** Supplied information follows **

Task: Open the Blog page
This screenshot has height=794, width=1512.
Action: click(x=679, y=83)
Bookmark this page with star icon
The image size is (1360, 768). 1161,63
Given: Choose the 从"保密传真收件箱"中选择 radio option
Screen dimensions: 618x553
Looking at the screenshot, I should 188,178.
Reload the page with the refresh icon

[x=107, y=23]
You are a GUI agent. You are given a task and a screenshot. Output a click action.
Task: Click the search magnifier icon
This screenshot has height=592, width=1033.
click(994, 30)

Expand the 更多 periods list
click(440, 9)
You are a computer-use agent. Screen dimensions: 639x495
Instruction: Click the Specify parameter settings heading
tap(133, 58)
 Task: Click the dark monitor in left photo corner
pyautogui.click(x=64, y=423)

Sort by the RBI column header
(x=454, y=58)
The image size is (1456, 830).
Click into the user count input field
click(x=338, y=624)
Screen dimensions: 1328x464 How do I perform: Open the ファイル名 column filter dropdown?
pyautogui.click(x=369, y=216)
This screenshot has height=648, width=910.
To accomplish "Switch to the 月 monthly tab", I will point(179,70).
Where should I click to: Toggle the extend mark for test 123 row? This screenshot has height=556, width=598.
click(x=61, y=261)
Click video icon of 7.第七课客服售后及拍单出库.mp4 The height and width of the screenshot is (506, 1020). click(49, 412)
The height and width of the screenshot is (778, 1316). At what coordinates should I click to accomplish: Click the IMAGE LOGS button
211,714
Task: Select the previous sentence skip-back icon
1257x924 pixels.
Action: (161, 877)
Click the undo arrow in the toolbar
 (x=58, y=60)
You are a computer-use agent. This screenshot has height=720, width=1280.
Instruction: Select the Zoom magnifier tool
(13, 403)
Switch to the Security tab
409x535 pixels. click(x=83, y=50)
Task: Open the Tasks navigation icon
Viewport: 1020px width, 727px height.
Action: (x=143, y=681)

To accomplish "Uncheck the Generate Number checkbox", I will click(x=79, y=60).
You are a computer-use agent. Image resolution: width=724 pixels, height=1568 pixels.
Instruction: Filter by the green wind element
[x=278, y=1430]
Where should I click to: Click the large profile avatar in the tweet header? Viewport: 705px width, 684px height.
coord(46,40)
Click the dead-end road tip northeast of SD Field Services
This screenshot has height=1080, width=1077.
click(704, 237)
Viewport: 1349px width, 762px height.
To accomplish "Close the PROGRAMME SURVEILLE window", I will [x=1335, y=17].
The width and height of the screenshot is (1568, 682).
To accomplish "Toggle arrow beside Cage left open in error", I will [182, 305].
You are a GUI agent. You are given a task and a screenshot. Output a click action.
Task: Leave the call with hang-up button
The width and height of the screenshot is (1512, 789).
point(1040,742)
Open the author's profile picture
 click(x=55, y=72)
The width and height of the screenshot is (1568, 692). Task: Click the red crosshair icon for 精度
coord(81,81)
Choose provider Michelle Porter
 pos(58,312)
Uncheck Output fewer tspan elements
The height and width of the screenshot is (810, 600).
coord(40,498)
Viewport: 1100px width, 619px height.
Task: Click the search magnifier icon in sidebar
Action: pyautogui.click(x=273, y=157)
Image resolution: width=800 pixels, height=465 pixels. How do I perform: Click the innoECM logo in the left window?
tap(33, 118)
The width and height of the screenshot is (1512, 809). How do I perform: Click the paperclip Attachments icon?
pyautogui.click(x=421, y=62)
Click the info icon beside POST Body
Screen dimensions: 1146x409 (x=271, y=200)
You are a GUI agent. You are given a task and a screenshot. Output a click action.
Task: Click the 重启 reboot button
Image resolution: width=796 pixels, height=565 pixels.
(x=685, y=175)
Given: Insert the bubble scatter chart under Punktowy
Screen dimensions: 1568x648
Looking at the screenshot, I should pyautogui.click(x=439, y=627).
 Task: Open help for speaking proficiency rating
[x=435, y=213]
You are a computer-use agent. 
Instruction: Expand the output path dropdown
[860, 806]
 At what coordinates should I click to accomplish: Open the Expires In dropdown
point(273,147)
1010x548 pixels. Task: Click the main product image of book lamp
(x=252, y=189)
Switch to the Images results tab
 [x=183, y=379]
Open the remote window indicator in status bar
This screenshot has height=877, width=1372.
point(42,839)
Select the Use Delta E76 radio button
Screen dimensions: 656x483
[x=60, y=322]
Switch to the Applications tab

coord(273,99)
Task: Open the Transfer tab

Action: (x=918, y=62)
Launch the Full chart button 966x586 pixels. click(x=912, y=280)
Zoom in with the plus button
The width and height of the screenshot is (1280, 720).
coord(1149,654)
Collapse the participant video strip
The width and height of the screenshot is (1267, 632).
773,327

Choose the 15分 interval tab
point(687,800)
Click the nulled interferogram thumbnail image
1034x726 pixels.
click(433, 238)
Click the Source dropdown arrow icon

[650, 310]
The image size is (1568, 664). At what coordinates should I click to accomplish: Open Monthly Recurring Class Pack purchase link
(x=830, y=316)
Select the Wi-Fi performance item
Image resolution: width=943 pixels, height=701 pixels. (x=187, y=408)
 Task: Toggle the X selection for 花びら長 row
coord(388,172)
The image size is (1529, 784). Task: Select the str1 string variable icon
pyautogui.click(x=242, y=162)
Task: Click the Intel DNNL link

** End of Supplied information **

Exercise requirements:
Word for word, repeat the lines from the one holding "Launch the Full" through the last line of the entries, both included.

Result of the task:
Launch the Full chart button 966x586 pixels. click(x=912, y=280)
Zoom in with the plus button
The width and height of the screenshot is (1280, 720).
coord(1149,654)
Collapse the participant video strip
The width and height of the screenshot is (1267, 632).
773,327

Choose the 15分 interval tab
point(687,800)
Click the nulled interferogram thumbnail image
1034x726 pixels.
click(433, 238)
Click the Source dropdown arrow icon

[650, 310]
The image size is (1568, 664). At what coordinates should I click to accomplish: Open Monthly Recurring Class Pack purchase link
(x=830, y=316)
Select the Wi-Fi performance item
Image resolution: width=943 pixels, height=701 pixels. (x=187, y=408)
 Task: Toggle the X selection for 花びら長 row
coord(388,172)
The image size is (1529, 784). Task: Select the str1 string variable icon
pyautogui.click(x=242, y=162)
Task: Click the Intel DNNL link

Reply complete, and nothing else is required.